*** Given records Section Begins ***

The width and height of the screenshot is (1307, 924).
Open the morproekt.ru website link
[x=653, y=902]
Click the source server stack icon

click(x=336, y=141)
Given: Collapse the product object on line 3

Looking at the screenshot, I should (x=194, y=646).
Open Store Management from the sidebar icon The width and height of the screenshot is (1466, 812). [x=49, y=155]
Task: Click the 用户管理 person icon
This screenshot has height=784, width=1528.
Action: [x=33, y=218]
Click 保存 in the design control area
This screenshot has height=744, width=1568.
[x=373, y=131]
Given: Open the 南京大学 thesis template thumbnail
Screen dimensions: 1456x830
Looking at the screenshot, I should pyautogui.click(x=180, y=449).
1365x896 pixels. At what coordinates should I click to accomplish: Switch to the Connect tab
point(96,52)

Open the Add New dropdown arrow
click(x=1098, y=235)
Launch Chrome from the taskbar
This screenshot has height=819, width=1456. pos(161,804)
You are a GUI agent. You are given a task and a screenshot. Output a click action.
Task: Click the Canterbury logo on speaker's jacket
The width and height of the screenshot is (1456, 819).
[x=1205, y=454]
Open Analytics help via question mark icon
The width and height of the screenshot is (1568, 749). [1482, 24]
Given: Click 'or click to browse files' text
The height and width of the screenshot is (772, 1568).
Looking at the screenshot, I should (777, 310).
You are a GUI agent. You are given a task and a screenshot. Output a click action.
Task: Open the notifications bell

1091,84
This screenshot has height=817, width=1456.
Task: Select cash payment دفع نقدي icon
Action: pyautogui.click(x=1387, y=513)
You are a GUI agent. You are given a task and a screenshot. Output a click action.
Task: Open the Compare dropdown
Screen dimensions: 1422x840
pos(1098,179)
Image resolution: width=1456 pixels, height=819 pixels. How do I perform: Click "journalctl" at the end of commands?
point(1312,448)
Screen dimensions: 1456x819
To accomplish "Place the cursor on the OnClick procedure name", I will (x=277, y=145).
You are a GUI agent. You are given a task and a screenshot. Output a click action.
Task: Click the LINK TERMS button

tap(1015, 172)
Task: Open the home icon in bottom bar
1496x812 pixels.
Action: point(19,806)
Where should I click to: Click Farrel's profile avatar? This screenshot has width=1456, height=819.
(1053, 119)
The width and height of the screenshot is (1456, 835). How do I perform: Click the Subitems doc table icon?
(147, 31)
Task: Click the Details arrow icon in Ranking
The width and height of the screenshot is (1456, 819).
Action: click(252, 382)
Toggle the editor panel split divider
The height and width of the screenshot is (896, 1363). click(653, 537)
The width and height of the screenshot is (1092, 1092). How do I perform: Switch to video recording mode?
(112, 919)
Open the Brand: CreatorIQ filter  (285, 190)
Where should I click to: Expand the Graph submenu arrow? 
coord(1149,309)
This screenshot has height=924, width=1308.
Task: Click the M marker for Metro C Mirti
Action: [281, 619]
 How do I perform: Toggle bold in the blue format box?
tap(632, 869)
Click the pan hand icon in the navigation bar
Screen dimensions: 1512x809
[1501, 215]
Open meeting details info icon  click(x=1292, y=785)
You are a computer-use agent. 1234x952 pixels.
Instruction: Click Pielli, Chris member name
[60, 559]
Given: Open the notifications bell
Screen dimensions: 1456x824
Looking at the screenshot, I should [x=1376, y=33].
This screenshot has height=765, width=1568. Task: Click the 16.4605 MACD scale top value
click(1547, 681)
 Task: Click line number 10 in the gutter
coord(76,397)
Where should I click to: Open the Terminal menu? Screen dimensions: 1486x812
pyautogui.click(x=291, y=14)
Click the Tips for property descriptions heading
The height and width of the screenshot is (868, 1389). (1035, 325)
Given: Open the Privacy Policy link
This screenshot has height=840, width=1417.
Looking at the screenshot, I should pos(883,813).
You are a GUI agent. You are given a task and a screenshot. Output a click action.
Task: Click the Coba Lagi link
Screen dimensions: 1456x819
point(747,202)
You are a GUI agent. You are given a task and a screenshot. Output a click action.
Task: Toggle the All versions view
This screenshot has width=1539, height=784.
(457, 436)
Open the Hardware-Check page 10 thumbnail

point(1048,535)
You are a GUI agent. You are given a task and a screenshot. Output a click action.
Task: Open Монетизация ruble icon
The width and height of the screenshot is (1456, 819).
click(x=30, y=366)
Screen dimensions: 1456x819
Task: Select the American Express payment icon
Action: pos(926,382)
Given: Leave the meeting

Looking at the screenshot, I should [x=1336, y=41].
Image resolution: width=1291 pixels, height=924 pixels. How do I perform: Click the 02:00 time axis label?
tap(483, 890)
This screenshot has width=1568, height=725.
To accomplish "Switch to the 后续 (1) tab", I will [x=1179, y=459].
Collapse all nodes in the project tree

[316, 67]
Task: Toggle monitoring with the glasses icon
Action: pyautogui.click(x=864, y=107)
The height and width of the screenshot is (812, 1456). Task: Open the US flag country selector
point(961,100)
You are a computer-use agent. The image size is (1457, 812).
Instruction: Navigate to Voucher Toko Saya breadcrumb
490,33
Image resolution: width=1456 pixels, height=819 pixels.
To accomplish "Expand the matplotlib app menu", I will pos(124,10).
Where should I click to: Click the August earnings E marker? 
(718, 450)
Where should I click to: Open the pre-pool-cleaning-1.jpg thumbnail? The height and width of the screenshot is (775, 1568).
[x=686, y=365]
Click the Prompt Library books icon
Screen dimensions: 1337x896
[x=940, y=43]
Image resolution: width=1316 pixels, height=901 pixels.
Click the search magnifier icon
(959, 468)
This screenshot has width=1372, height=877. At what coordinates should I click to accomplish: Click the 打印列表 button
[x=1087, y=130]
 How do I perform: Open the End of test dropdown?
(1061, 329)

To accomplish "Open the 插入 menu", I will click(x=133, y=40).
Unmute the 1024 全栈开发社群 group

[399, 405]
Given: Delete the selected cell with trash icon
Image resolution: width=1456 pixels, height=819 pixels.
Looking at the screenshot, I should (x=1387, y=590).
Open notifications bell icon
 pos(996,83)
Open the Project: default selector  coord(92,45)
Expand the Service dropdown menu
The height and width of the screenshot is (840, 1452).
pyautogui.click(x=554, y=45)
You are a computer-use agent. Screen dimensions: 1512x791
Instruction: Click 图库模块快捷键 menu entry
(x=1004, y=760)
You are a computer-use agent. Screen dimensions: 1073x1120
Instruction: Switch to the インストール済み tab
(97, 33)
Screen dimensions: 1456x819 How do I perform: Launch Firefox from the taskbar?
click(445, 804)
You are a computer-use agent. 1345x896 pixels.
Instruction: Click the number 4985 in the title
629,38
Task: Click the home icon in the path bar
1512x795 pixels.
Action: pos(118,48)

*** Given records Section Ends ***

▶ Activity:
Repeat the data verbatim.

▶ Written solution:
The width and height of the screenshot is (1307, 924).
Open the morproekt.ru website link
[x=653, y=902]
Click the source server stack icon

click(x=336, y=141)
Given: Collapse the product object on line 3

Looking at the screenshot, I should (x=194, y=646).
Open Store Management from the sidebar icon The width and height of the screenshot is (1466, 812). [x=49, y=155]
Task: Click the 用户管理 person icon
This screenshot has height=784, width=1528.
Action: [x=33, y=218]
Click 保存 in the design control area
This screenshot has height=744, width=1568.
[x=373, y=131]
Given: Open the 南京大学 thesis template thumbnail
Screen dimensions: 1456x830
Looking at the screenshot, I should pyautogui.click(x=180, y=449).
1365x896 pixels. At what coordinates should I click to accomplish: Switch to the Connect tab
point(96,52)

Open the Add New dropdown arrow
click(x=1098, y=235)
Launch Chrome from the taskbar
This screenshot has height=819, width=1456. pos(161,804)
You are a GUI agent. You are given a task and a screenshot. Output a click action.
Task: Click the Canterbury logo on speaker's jacket
The width and height of the screenshot is (1456, 819).
[x=1205, y=454]
Open Analytics help via question mark icon
The width and height of the screenshot is (1568, 749). [1482, 24]
Given: Click 'or click to browse files' text
The height and width of the screenshot is (772, 1568).
Looking at the screenshot, I should (777, 310).
You are a GUI agent. You are given a task and a screenshot. Output a click action.
Task: Open the notifications bell

1091,84
This screenshot has height=817, width=1456.
Task: Select cash payment دفع نقدي icon
Action: pyautogui.click(x=1387, y=513)
You are a GUI agent. You are given a task and a screenshot. Output a click action.
Task: Open the Compare dropdown
Screen dimensions: 1422x840
pos(1098,179)
Image resolution: width=1456 pixels, height=819 pixels. How do I perform: Click "journalctl" at the end of commands?
point(1312,448)
Screen dimensions: 1456x819
To accomplish "Place the cursor on the OnClick procedure name", I will (x=277, y=145).
You are a GUI agent. You are given a task and a screenshot. Output a click action.
Task: Click the LINK TERMS button

tap(1015, 172)
Task: Open the home icon in bottom bar
1496x812 pixels.
Action: point(19,806)
Where should I click to: Click Farrel's profile avatar? This screenshot has width=1456, height=819.
(1053, 119)
The width and height of the screenshot is (1456, 835). How do I perform: Click the Subitems doc table icon?
(147, 31)
Task: Click the Details arrow icon in Ranking
The width and height of the screenshot is (1456, 819).
Action: click(252, 382)
Toggle the editor panel split divider
The height and width of the screenshot is (896, 1363). click(653, 537)
The width and height of the screenshot is (1092, 1092). How do I perform: Switch to video recording mode?
(112, 919)
Open the Brand: CreatorIQ filter  (285, 190)
Where should I click to: Expand the Graph submenu arrow? 
coord(1149,309)
This screenshot has height=924, width=1308.
Task: Click the M marker for Metro C Mirti
Action: [281, 619]
 How do I perform: Toggle bold in the blue format box?
tap(632, 869)
Click the pan hand icon in the navigation bar
Screen dimensions: 1512x809
[1501, 215]
Open meeting details info icon  click(x=1292, y=785)
You are a computer-use agent. 1234x952 pixels.
Instruction: Click Pielli, Chris member name
[60, 559]
Given: Open the notifications bell
Screen dimensions: 1456x824
Looking at the screenshot, I should [x=1376, y=33].
This screenshot has height=765, width=1568. Task: Click the 16.4605 MACD scale top value
click(1547, 681)
 Task: Click line number 10 in the gutter
coord(76,397)
Where should I click to: Open the Terminal menu? Screen dimensions: 1486x812
pyautogui.click(x=291, y=14)
Click the Tips for property descriptions heading
The height and width of the screenshot is (868, 1389). (1035, 325)
Given: Open the Privacy Policy link
This screenshot has height=840, width=1417.
Looking at the screenshot, I should pos(883,813).
You are a GUI agent. You are given a task and a screenshot. Output a click action.
Task: Click the Coba Lagi link
Screen dimensions: 1456x819
point(747,202)
You are a GUI agent. You are given a task and a screenshot. Output a click action.
Task: Toggle the All versions view
This screenshot has width=1539, height=784.
(457, 436)
Open the Hardware-Check page 10 thumbnail

point(1048,535)
You are a GUI agent. You are given a task and a screenshot. Output a click action.
Task: Open Монетизация ruble icon
The width and height of the screenshot is (1456, 819).
click(x=30, y=366)
Screen dimensions: 1456x819
Task: Select the American Express payment icon
Action: pos(926,382)
Given: Leave the meeting

Looking at the screenshot, I should [x=1336, y=41].
Image resolution: width=1291 pixels, height=924 pixels. How do I perform: Click the 02:00 time axis label?
tap(483, 890)
This screenshot has width=1568, height=725.
To accomplish "Switch to the 后续 (1) tab", I will [x=1179, y=459].
Collapse all nodes in the project tree

[316, 67]
Task: Toggle monitoring with the glasses icon
Action: pyautogui.click(x=864, y=107)
The height and width of the screenshot is (812, 1456). Task: Open the US flag country selector
point(961,100)
You are a computer-use agent. The image size is (1457, 812).
Instruction: Navigate to Voucher Toko Saya breadcrumb
490,33
Image resolution: width=1456 pixels, height=819 pixels.
To accomplish "Expand the matplotlib app menu", I will pos(124,10).
Where should I click to: Click the August earnings E marker? 
(718, 450)
Where should I click to: Open the pre-pool-cleaning-1.jpg thumbnail? The height and width of the screenshot is (775, 1568).
[x=686, y=365]
Click the Prompt Library books icon
Screen dimensions: 1337x896
[x=940, y=43]
Image resolution: width=1316 pixels, height=901 pixels.
Click the search magnifier icon
(959, 468)
This screenshot has width=1372, height=877. At what coordinates should I click to accomplish: Click the 打印列表 button
[x=1087, y=130]
 How do I perform: Open the End of test dropdown?
(1061, 329)

To accomplish "Open the 插入 menu", I will click(x=133, y=40).
Unmute the 1024 全栈开发社群 group

[399, 405]
Given: Delete the selected cell with trash icon
Image resolution: width=1456 pixels, height=819 pixels.
Looking at the screenshot, I should (x=1387, y=590).
Open notifications bell icon
 pos(996,83)
Open the Project: default selector  coord(92,45)
Expand the Service dropdown menu
The height and width of the screenshot is (840, 1452).
pyautogui.click(x=554, y=45)
You are a computer-use agent. Screen dimensions: 1512x791
Instruction: Click 图库模块快捷键 menu entry
(x=1004, y=760)
You are a computer-use agent. Screen dimensions: 1073x1120
Instruction: Switch to the インストール済み tab
(97, 33)
Screen dimensions: 1456x819 How do I perform: Launch Firefox from the taskbar?
click(445, 804)
You are a computer-use agent. 1345x896 pixels.
Instruction: Click the number 4985 in the title
629,38
Task: Click the home icon in the path bar
1512x795 pixels.
Action: pos(118,48)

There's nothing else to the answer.